The retooling at CAMI to build BrightDrop electric vans, scheduled to begin in April 2022, is the culmination of a years-long effort by the union, which represents the Detroit Three in Canada, and other industry stakeholders to secure EV programs for Ontario’s assembly plants. By mid-decade, Ford Motor Co.’s Oakville Assembly Plant and Stellantis’ Windsor Assembly Plant are also poised to be building EVs or hybrids.
The shift will ensure that the province’s auto sector remains an integral part of the wider industry, advocates say. But the longevity will come at a short-term cost.
“The simple reality is there’s going to be a lot of job loss,” Unifor national President Jerry Dias told Automotive News Canada, pointing to supply chain fallout around CAMI.
‘NO WAY AROUND THIS’
The stark difference between the incoming BrightDrop vans and the Chevrolet Equinox crossovers currently rolling off the CAMI line in Ingersoll means there is “no way around this,” Dias said. Parts suppliers that build powertrain components — from timing belts to exhaust systems — are likely to be hardest hit, he said.
Butcher Engineering Enterprises Ltd., part of the Windsor-based Spencer Butcher Group of Cos., assembles front-end modules for CAMI, consisting of the transmission, engine, radiator and other key components. Without new business, Dias said, the plant will close next year, putting 350 union members out of work.

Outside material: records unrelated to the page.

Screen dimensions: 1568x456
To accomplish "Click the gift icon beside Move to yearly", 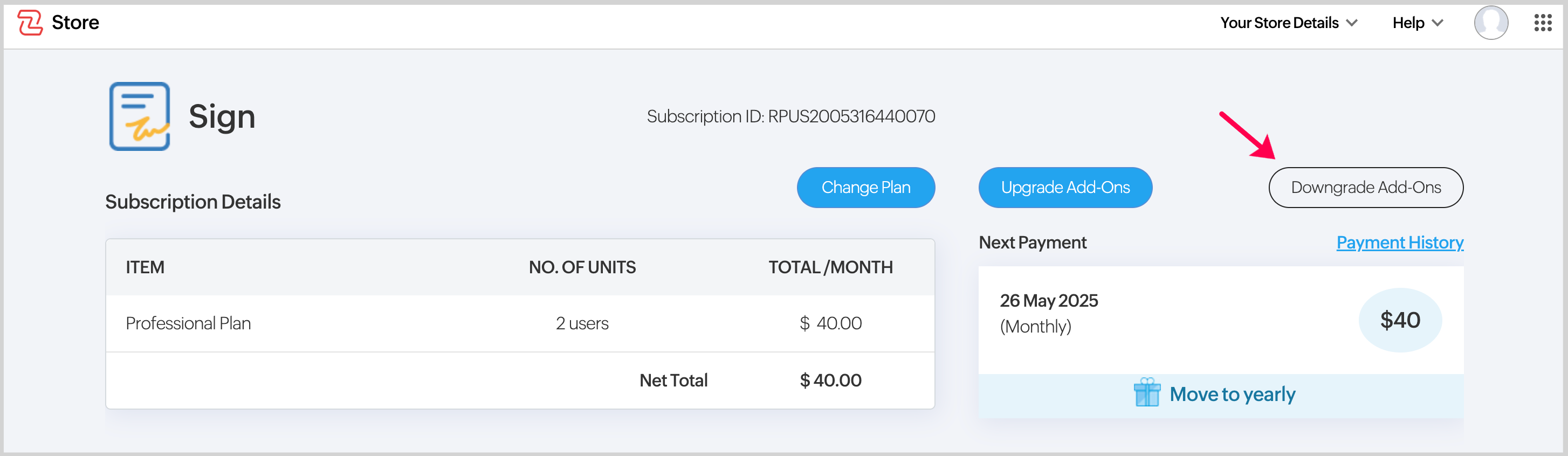I will [1147, 393].
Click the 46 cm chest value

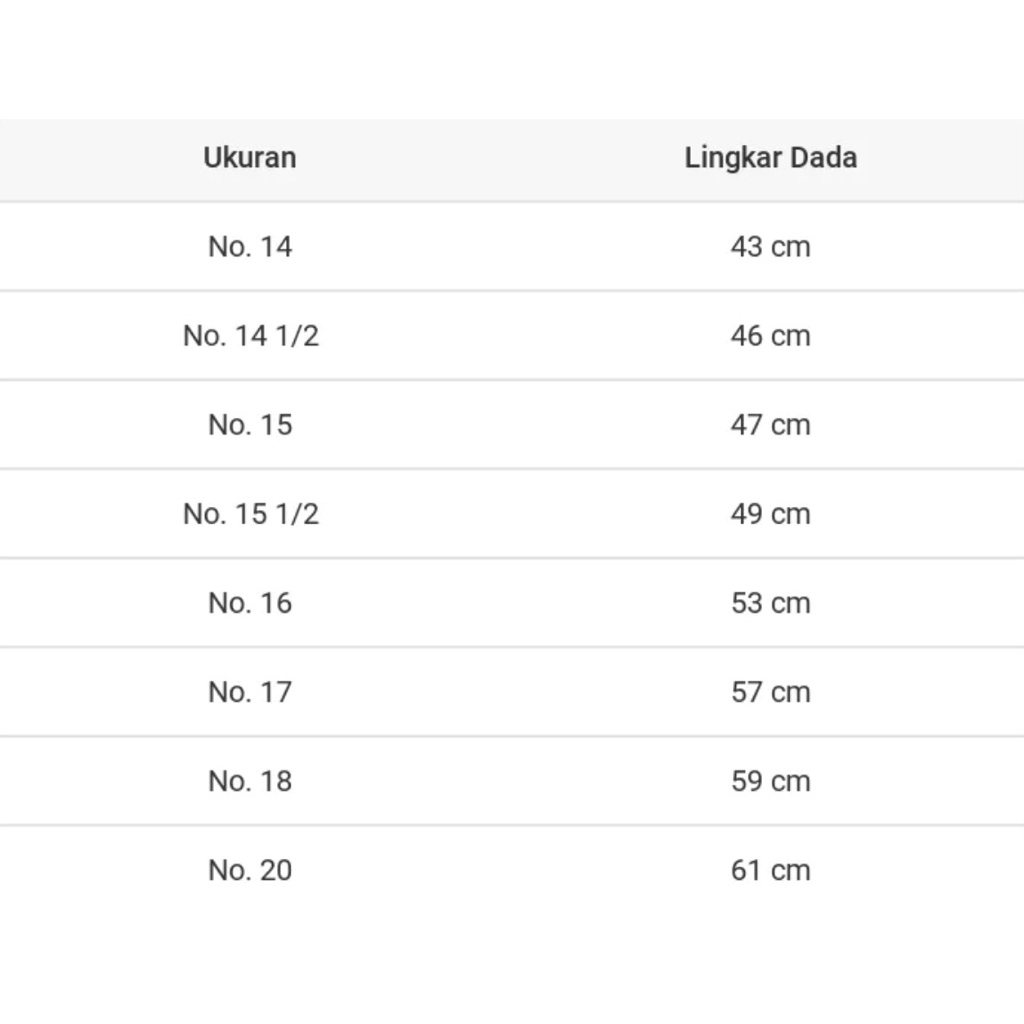coord(770,336)
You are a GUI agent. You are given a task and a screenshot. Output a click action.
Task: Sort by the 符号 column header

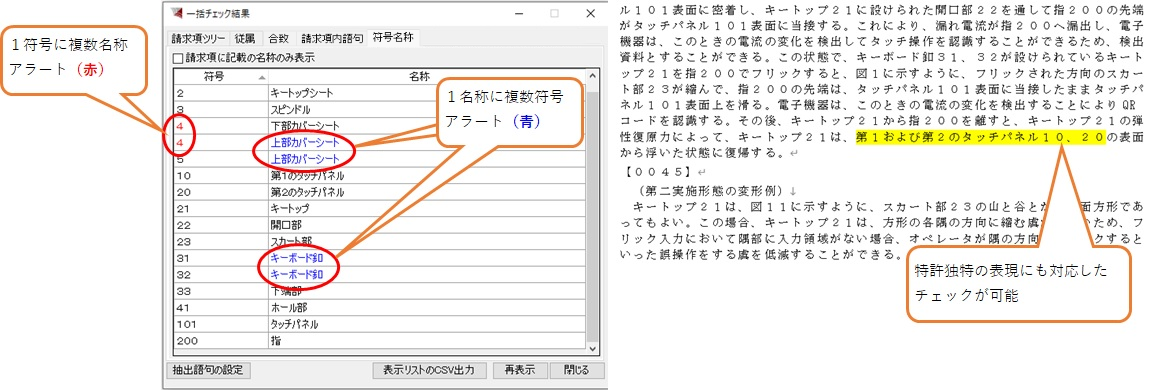[x=220, y=76]
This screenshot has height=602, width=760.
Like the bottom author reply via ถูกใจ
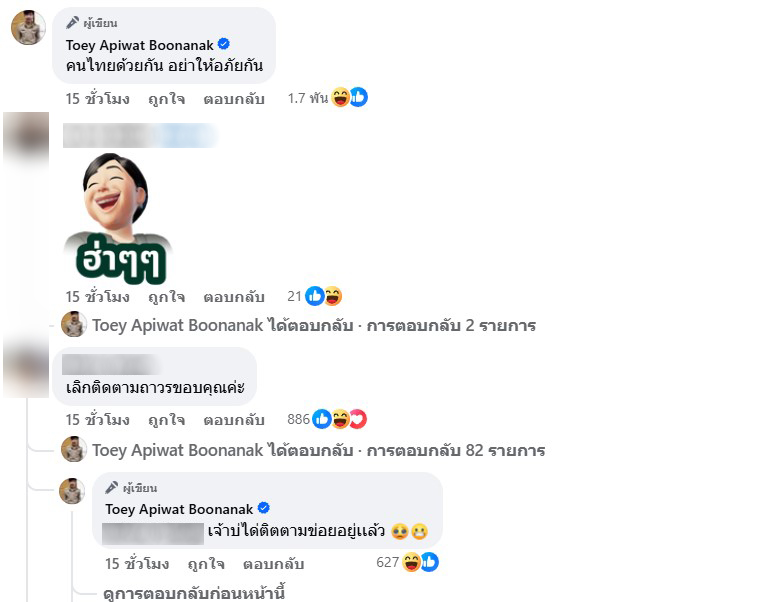pyautogui.click(x=206, y=564)
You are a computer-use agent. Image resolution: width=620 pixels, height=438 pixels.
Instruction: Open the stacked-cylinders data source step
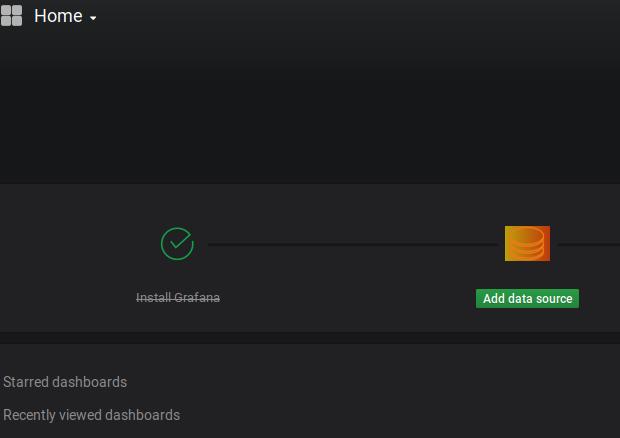(x=527, y=243)
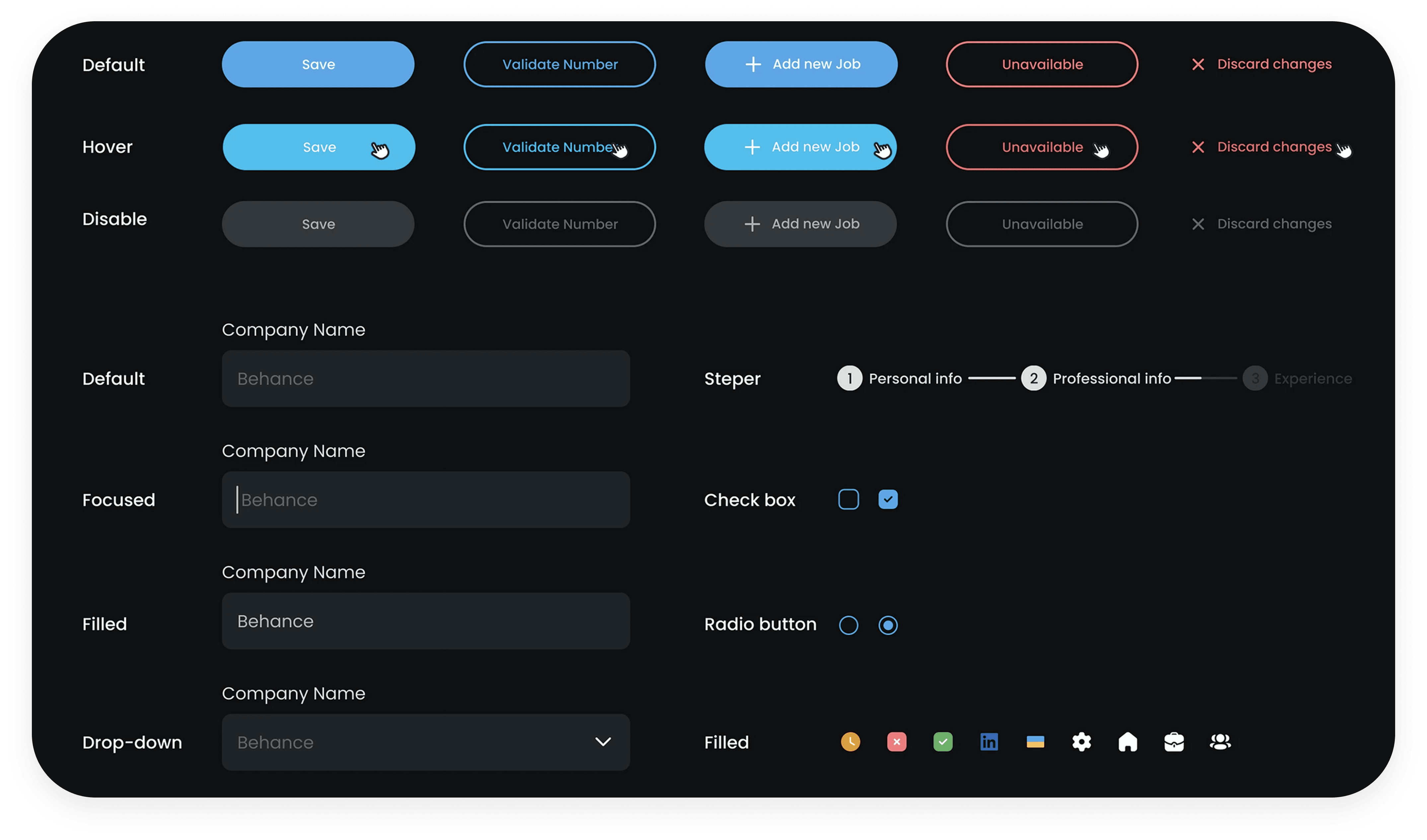
Task: Click the orange clock icon
Action: (850, 741)
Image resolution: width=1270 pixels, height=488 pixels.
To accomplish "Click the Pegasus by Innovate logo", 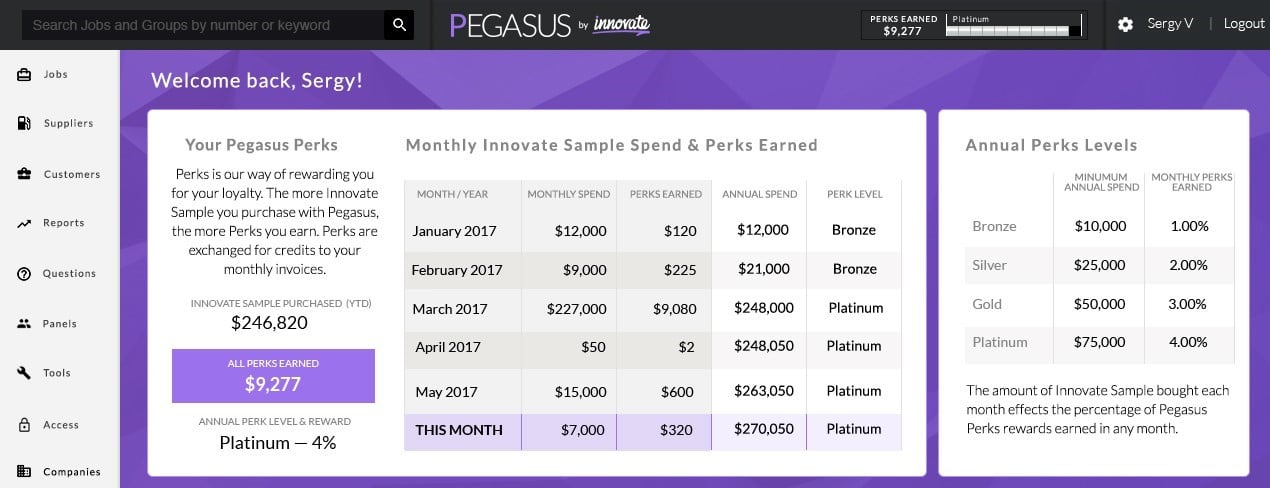I will pyautogui.click(x=550, y=25).
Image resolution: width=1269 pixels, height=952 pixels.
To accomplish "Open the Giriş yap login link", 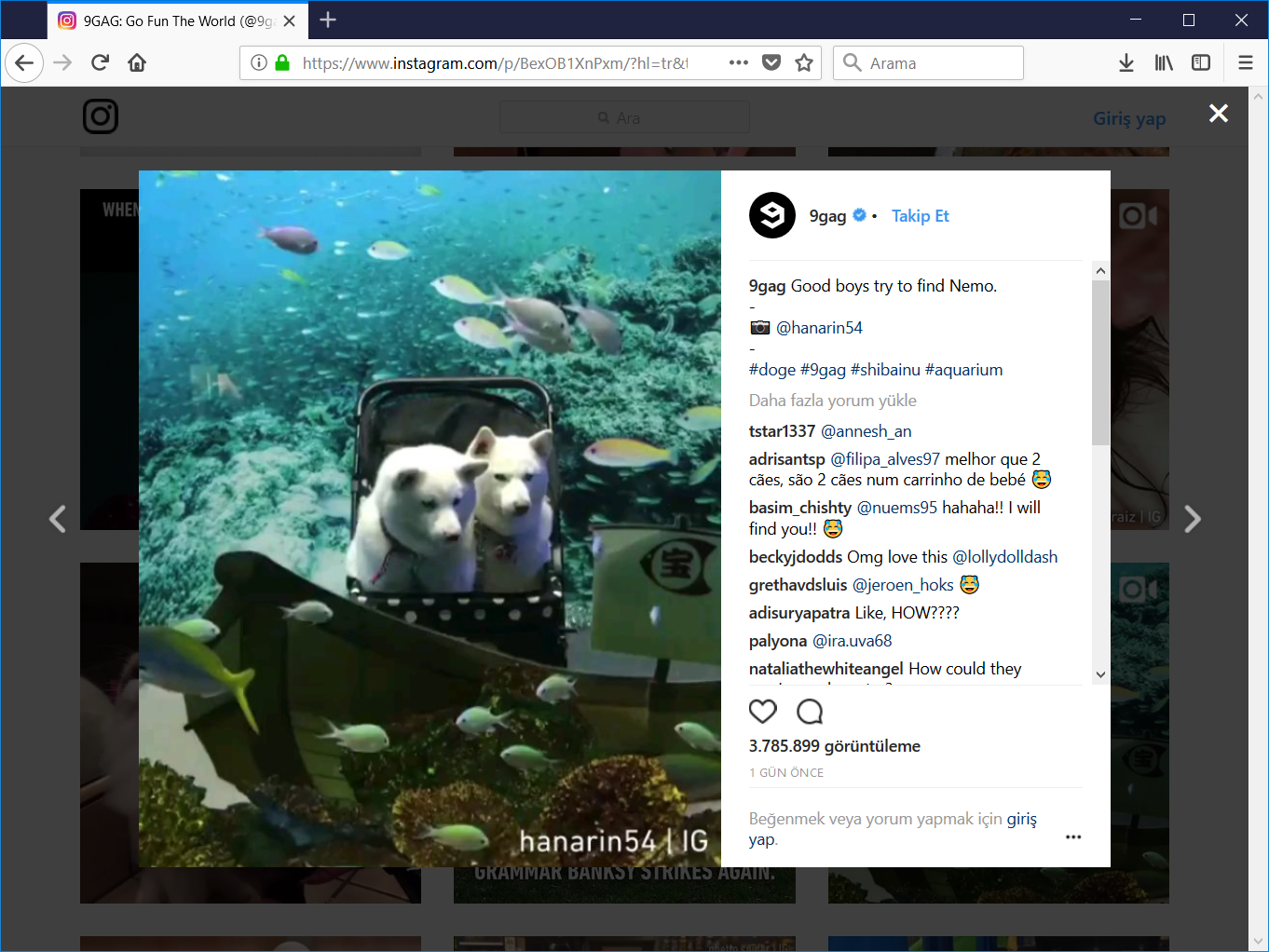I will pyautogui.click(x=1128, y=118).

In a statement, Butcher Engineering said it continues to look for new business opportunities, but they have been tough to find.
“The situation we are in is unfortunate and also out of our control,” the company said.
Butcher Engineering plans to maintain an engineering presence in Ingersoll and pursue possible upcoming contracts but barring further developments will close and vacate its assembly plant when Equinox production ends next spring.